*** MATERIAL SUPPLIED Section Begins ***

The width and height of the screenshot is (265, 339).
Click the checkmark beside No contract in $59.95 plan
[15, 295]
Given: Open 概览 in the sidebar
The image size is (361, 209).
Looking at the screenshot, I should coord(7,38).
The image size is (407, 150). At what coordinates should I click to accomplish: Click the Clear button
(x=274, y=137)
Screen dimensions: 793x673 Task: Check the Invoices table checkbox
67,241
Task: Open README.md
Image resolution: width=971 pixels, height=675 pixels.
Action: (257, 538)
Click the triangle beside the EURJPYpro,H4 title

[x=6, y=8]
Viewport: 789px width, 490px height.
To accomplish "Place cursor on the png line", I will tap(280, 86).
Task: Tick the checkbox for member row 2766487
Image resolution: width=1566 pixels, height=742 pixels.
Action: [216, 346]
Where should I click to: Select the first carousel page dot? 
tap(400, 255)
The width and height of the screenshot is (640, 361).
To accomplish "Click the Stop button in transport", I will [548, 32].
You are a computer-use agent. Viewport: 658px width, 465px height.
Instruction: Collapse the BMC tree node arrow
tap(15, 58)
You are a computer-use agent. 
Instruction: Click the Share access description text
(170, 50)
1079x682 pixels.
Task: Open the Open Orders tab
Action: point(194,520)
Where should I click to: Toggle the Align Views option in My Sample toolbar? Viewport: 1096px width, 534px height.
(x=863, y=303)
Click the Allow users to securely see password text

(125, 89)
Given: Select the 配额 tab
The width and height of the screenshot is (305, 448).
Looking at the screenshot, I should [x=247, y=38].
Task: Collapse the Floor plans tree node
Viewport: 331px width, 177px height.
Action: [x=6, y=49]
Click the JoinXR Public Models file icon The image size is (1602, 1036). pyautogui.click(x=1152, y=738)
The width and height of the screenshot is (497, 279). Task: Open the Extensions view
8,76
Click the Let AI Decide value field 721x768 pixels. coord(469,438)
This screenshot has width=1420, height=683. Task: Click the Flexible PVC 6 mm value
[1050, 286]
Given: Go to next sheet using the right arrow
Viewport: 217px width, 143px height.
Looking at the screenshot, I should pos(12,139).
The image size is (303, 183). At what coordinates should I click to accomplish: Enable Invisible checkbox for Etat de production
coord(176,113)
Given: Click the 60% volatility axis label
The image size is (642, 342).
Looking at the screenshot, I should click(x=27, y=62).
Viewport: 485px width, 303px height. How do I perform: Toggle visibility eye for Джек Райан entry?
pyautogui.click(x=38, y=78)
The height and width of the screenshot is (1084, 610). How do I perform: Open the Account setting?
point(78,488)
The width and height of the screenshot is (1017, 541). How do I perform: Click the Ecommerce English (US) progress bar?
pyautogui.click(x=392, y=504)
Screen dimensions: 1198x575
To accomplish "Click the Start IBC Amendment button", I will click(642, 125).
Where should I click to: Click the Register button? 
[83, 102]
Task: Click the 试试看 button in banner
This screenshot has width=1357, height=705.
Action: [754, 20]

*** MATERIAL SUPPLIED Section Ends ***

» **WORK INSTRUCTION**
Repeat exactly the lines above, starting with the first line of the records and finishing with the line holding "Viewport: 789px width, 490px height.". Add no other line.

» **THE COMPLETED TASK**
The width and height of the screenshot is (265, 339).
Click the checkmark beside No contract in $59.95 plan
[15, 295]
Given: Open 概览 in the sidebar
The image size is (361, 209).
Looking at the screenshot, I should coord(7,38).
The image size is (407, 150). At what coordinates should I click to accomplish: Click the Clear button
(x=274, y=137)
Screen dimensions: 793x673 Task: Check the Invoices table checkbox
67,241
Task: Open README.md
Image resolution: width=971 pixels, height=675 pixels.
Action: (257, 538)
Click the triangle beside the EURJPYpro,H4 title

[x=6, y=8]
Viewport: 789px width, 490px height.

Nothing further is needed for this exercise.